Search code examples
pythonnlppytorch

Create iterator from a Data Frame in Python


I am working on an NLP project using Seq2Seq. I created a data frame from my dataset then created a batch iterator using data loader, see the following code:

# creates lists containing each pair
original_word_pairs = [[w for w in l.split('\t')] for l in lines[:num_examples]]
data = pd.DataFrame(original_word_pairs, columns=["src", "trg"])

# conver the data to tensors and pass to the Dataloader 
# to create a batch iterator

class MyData(Dataset):
    def __init__(self, X, y):
        self.data = X
        self.target = y
        # TODO: convert this into torch code is possible
        self.length = [ np.sum(1 - np.equal(x, 0)) for x in X]
        
    def __getitem__(self, index):
        x = self.data[index]
        y = self.target[index]
        x_len = self.length[index]
        return x,y,x_len
    
    def __len__(self):
        return len(self.data)

train_dataset = MyData(input_tensor_train, target_tensor_train)
val_dataset = MyData(input_tensor_val, target_tensor_val)
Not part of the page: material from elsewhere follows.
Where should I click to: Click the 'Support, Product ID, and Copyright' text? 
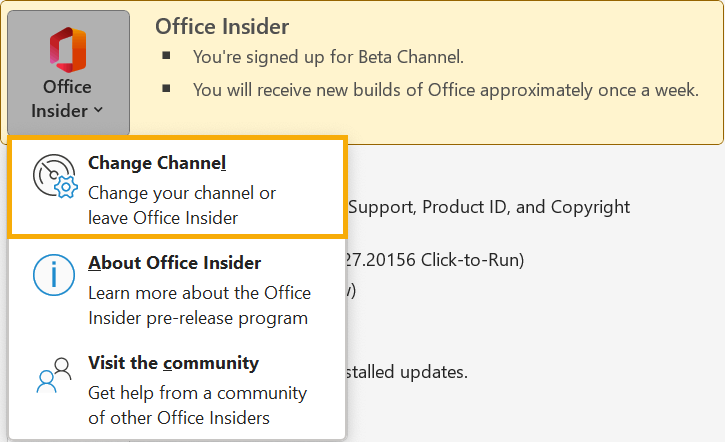pos(489,207)
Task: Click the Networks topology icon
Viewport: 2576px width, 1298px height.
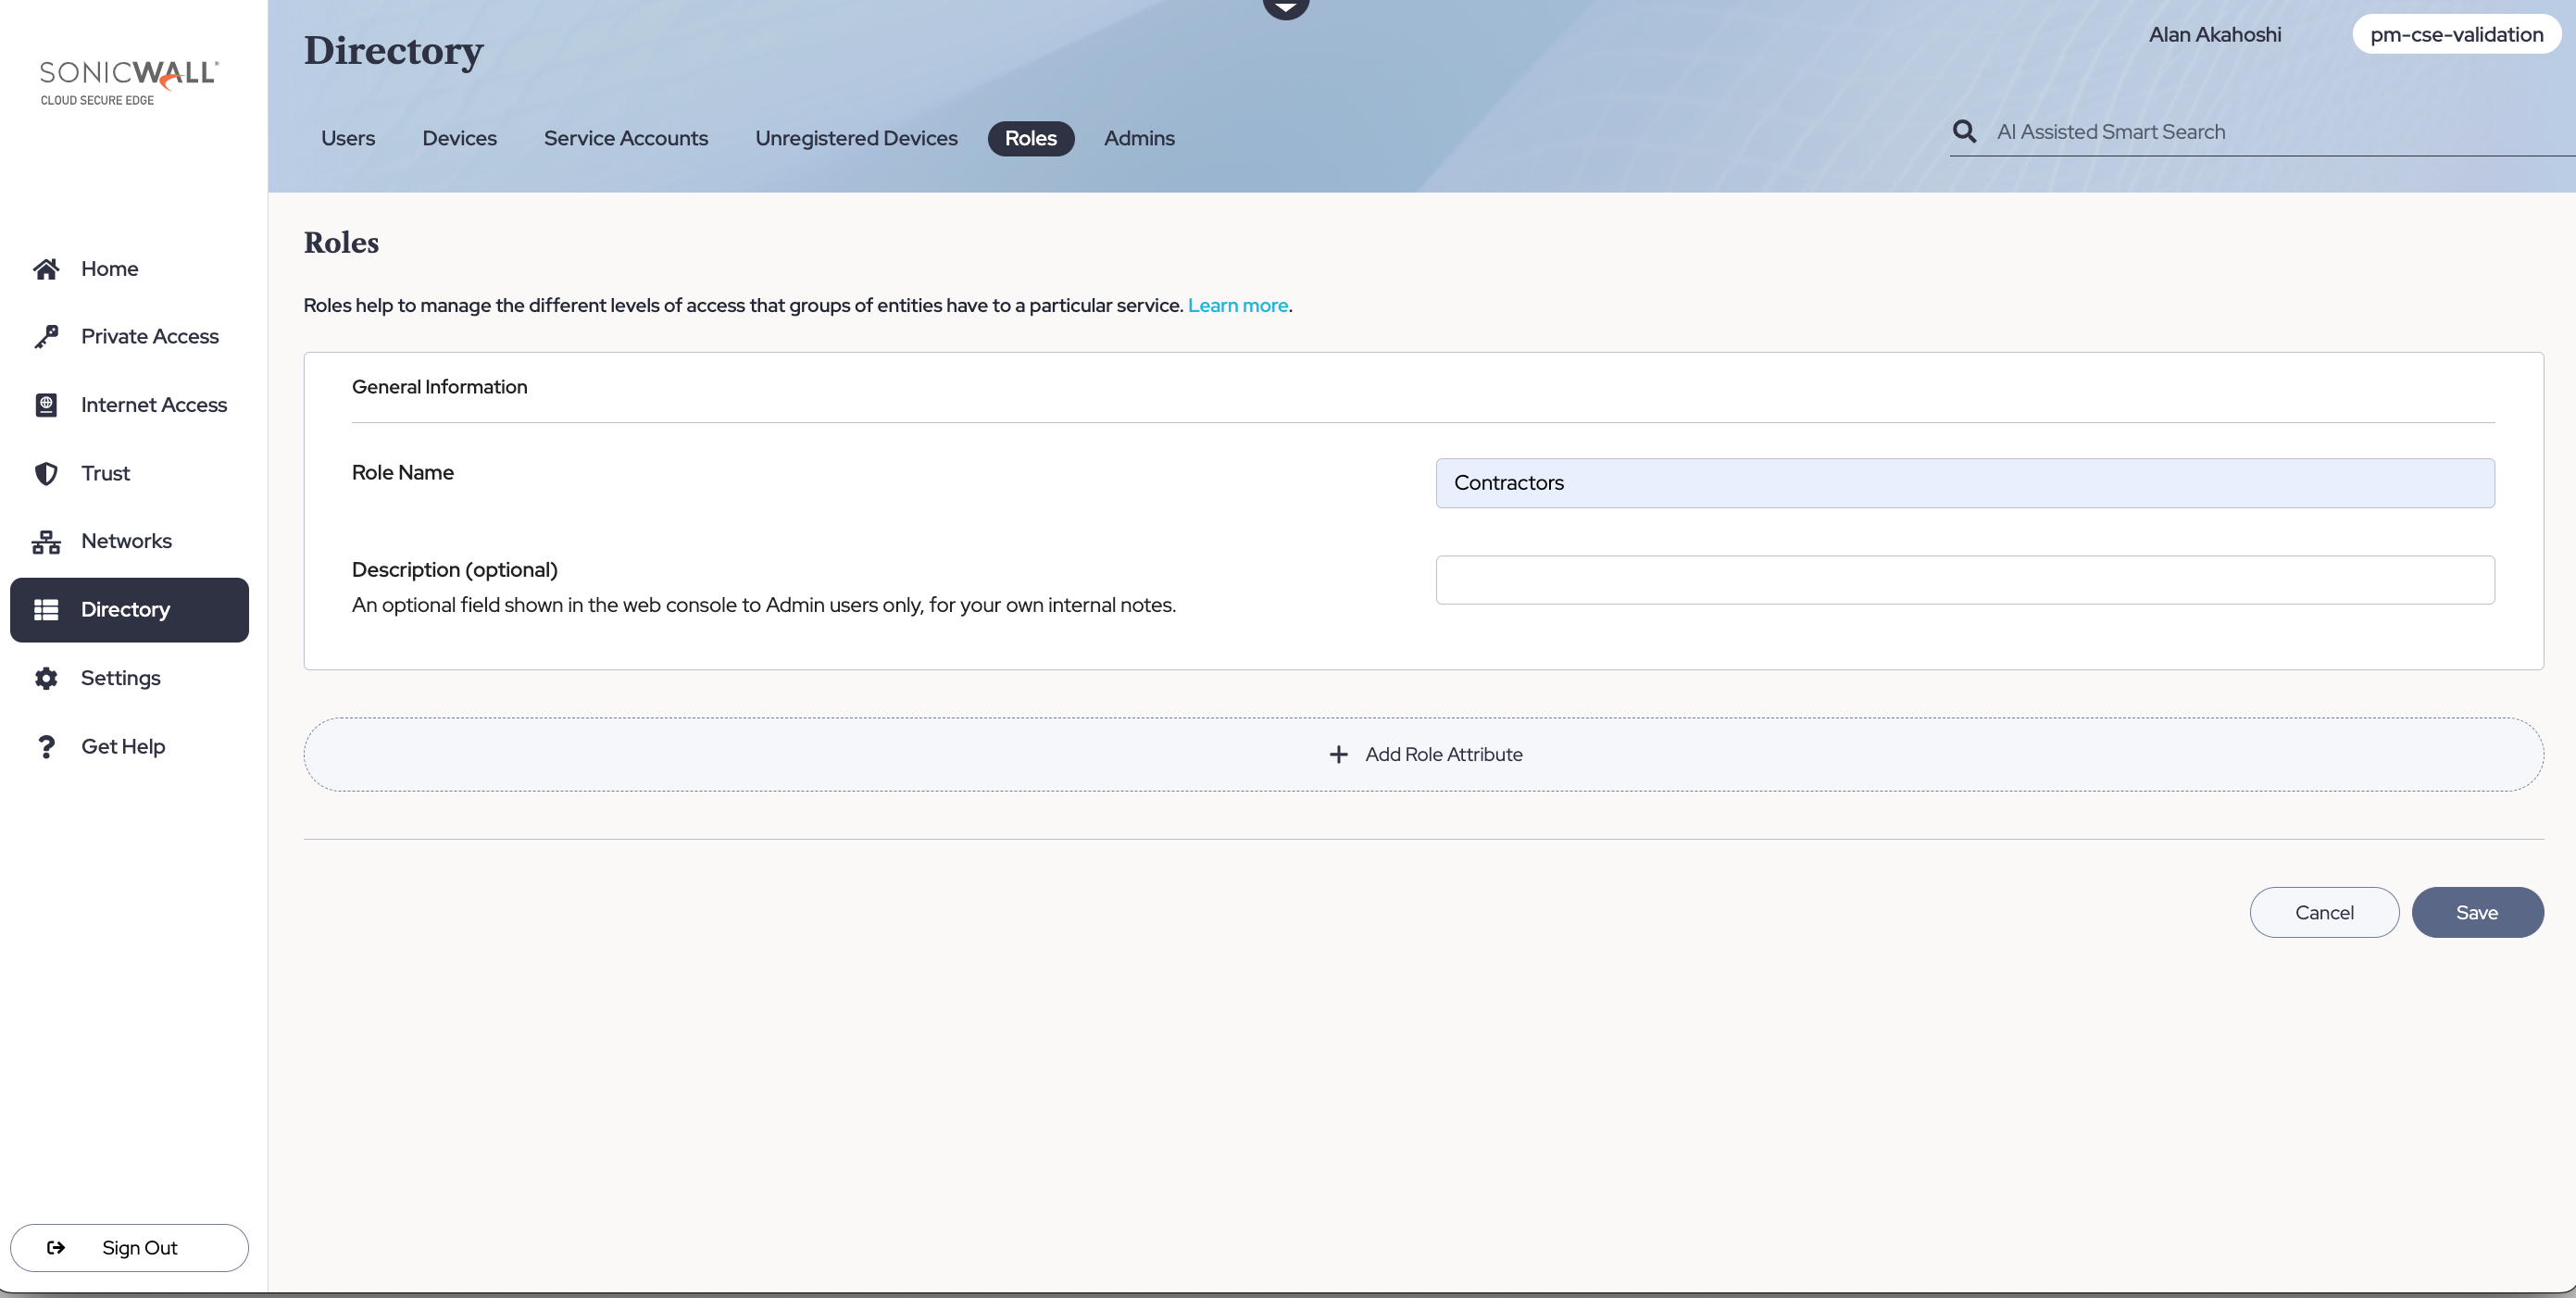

train_dataset = DataLoader(train_dataset, batch_size = BATCH_SIZE, 
                     drop_last=True,
                     shuffle=True)
test_dataset= DataLoader(val_dataset, batch_size = BATCH_SIZE, 
                     drop_last=True,
                     shuffle=True)

That is a part of my code, the thing is I want to use the iterators like this

for i, batch in enumerate(iterator):
        
        src = batch.src
        trg = batch.trg

But I got an error "AttributeError: 'list' object has no attribute 'src'" How can I use the iterator and access a specific column?


Solution

  • You can redefine __getitem__ in your Dataset to return a dictionary:

    def __getitem__(self, index):
        x = self.data[index]
        y = self.target[index]
        x_len = self.length[index]
        return {"src": x, "trg": y, "x_len": x_len}
    

    The default collate_fn of DataLoader will take care to provide a dictionary containing batches instead of single observations, but you need to convert x_len to a tensor into __getitem__ to make it work (or you can pass a custom collate_fn).